**EXERCISE PROMPT**. Report how many lines in the listing below include the word "Like". Write nothing besides the number.

**SOURCE MATERIAL**.
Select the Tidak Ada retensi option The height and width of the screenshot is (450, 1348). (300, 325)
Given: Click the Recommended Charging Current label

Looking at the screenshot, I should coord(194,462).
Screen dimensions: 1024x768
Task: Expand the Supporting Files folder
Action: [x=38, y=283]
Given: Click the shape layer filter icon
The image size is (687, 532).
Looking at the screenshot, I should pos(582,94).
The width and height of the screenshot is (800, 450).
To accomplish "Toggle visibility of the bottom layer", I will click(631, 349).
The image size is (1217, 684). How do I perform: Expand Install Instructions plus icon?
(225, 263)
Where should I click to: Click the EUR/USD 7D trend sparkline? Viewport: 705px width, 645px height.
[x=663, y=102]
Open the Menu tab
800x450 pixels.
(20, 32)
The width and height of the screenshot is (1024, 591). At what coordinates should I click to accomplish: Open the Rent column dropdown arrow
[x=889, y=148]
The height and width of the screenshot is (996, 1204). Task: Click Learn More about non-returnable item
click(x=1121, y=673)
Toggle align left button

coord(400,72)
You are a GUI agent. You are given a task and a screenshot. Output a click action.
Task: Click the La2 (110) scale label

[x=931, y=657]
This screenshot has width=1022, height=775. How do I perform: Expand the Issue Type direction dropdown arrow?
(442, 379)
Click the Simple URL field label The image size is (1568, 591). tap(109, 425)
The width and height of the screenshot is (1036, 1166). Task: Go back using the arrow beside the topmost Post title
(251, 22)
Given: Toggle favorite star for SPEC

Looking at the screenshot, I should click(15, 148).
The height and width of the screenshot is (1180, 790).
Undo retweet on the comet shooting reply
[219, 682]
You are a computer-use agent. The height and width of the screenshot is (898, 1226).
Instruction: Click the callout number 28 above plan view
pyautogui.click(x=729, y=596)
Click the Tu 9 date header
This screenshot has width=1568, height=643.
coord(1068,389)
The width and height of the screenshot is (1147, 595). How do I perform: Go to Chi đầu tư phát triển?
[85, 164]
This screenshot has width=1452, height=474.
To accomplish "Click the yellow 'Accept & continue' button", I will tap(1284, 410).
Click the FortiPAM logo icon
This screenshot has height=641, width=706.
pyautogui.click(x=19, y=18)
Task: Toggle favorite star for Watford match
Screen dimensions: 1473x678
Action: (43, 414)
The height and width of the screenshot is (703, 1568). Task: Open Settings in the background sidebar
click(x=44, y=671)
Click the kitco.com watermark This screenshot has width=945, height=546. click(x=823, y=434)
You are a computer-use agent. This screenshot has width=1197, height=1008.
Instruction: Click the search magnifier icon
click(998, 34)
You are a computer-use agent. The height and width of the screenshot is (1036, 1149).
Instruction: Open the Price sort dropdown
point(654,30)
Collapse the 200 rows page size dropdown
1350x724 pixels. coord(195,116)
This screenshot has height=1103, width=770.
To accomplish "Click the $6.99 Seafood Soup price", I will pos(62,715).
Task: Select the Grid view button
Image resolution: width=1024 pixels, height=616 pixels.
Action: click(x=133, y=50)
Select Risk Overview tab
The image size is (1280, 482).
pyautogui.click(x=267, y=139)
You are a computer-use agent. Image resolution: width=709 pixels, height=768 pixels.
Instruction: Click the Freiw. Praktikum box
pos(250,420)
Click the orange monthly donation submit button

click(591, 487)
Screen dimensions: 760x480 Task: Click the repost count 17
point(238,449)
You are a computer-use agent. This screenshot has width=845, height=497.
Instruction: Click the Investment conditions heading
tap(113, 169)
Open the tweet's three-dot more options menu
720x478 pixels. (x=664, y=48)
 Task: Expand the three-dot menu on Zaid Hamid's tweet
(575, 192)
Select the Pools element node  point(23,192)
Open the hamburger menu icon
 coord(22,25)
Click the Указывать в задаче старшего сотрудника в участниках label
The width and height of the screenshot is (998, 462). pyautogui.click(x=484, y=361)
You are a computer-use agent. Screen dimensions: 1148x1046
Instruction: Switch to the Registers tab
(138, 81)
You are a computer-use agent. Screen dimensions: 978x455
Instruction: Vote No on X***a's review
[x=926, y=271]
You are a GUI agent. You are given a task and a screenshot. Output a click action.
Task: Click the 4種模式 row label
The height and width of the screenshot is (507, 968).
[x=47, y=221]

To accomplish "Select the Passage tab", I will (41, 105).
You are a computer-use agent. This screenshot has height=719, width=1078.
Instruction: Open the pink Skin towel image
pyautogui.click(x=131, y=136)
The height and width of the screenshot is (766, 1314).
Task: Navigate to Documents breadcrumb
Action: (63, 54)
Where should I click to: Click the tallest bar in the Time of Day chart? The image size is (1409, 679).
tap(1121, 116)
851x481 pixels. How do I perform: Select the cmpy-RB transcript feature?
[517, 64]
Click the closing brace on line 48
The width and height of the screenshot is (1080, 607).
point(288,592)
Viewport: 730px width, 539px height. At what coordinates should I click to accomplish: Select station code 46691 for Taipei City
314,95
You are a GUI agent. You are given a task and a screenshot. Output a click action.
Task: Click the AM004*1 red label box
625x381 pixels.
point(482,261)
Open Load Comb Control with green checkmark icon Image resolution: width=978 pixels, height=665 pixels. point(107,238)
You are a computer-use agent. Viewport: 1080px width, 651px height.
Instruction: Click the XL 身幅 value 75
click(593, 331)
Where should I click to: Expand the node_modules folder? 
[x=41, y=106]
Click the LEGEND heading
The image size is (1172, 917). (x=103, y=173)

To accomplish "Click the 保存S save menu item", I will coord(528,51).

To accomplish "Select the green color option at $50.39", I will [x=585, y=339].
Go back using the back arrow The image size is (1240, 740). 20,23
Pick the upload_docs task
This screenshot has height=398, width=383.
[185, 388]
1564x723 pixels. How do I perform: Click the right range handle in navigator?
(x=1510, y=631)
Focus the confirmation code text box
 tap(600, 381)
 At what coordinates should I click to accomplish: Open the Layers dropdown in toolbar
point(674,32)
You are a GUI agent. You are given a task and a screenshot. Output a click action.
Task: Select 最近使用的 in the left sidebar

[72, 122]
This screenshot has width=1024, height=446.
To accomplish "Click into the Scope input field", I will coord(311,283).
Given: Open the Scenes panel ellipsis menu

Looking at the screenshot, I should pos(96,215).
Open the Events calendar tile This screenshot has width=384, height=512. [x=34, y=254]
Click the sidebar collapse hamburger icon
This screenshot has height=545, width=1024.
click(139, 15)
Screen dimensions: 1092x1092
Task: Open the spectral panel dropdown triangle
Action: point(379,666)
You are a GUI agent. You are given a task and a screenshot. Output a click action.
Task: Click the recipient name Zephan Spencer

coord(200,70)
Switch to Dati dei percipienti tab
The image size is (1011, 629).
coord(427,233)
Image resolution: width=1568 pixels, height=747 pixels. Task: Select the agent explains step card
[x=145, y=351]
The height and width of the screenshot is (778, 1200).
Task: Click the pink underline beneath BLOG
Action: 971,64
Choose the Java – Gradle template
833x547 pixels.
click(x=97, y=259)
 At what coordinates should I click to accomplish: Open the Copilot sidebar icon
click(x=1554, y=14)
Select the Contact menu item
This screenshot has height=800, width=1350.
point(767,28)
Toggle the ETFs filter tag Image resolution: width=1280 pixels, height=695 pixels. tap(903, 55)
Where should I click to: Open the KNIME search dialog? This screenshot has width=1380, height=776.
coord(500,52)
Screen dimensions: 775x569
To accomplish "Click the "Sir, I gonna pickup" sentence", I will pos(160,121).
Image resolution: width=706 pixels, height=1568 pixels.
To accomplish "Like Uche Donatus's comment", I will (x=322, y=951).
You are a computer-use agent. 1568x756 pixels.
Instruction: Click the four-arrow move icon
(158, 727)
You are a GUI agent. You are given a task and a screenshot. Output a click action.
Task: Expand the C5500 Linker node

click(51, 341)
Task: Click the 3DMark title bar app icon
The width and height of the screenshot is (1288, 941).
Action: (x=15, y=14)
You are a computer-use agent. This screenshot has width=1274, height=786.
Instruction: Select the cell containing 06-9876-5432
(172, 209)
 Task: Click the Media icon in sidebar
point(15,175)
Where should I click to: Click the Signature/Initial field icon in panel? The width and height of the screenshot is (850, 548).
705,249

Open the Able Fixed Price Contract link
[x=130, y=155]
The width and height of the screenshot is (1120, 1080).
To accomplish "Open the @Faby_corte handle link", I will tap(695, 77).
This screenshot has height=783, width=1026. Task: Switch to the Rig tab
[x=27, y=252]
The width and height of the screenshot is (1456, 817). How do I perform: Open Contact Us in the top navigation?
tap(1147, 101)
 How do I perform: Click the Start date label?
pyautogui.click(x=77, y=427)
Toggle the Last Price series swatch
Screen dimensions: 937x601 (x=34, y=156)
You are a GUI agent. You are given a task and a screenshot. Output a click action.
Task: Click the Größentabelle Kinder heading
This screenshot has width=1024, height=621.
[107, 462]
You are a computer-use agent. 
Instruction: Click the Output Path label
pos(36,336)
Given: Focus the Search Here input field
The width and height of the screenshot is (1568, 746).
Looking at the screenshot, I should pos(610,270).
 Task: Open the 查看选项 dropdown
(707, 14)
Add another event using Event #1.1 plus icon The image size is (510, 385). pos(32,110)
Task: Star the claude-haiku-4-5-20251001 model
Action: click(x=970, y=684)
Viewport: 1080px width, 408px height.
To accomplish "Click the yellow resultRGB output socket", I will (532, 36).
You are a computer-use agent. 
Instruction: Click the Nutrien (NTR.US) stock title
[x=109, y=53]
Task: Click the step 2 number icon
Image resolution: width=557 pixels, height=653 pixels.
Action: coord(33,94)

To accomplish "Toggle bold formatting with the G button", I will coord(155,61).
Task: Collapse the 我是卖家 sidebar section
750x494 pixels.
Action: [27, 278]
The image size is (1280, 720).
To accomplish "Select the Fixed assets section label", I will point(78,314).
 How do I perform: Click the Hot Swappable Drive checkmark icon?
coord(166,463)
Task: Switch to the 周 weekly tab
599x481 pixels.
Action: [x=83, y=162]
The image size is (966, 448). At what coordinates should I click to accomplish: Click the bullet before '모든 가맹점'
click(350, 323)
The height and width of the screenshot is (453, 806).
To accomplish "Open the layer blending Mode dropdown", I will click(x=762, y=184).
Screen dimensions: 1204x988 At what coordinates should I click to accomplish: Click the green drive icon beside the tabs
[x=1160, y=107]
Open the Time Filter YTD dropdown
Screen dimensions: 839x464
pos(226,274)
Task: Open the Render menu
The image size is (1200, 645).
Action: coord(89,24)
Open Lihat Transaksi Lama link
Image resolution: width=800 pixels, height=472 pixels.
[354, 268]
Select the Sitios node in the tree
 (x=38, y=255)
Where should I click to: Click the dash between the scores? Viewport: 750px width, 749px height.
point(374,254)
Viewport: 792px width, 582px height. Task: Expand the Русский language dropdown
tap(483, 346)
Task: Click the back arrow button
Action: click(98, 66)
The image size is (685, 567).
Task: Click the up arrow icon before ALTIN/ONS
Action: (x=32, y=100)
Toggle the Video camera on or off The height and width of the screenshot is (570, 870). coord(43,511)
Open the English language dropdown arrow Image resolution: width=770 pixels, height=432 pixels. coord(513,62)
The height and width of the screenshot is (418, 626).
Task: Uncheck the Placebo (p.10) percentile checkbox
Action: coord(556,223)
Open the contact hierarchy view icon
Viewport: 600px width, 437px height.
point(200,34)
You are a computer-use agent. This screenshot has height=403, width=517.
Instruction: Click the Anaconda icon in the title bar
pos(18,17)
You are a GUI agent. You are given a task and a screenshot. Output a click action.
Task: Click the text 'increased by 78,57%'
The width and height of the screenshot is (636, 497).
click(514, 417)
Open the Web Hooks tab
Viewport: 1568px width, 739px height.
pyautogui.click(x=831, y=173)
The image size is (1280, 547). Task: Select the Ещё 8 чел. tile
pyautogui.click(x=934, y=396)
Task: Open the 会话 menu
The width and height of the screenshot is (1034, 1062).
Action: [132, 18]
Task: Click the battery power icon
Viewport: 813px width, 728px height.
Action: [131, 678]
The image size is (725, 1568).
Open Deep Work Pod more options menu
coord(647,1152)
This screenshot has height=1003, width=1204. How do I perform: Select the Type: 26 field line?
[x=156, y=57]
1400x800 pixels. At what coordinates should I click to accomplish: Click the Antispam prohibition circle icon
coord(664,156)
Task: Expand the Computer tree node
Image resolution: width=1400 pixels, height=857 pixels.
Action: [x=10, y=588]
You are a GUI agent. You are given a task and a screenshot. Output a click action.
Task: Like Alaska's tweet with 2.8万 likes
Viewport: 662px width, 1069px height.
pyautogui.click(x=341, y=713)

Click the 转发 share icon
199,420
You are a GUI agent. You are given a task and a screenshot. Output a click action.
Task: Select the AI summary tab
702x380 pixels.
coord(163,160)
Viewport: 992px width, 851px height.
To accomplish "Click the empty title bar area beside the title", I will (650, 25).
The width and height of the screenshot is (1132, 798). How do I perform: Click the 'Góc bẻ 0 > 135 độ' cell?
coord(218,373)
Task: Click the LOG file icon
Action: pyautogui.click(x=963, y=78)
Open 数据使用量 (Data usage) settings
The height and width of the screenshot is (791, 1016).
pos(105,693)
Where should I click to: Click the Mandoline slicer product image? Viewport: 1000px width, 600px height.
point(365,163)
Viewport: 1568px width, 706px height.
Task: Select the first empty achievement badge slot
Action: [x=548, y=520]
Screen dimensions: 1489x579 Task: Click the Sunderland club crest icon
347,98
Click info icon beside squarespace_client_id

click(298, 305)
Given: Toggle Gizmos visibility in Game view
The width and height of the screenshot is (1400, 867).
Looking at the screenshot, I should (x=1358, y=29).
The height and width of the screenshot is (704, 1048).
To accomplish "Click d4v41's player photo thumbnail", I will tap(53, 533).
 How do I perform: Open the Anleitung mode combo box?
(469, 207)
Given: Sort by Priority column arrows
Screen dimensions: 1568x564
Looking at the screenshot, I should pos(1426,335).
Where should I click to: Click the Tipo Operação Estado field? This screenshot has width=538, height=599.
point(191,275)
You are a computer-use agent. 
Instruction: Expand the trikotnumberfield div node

**YOUR SOLUTION**. 2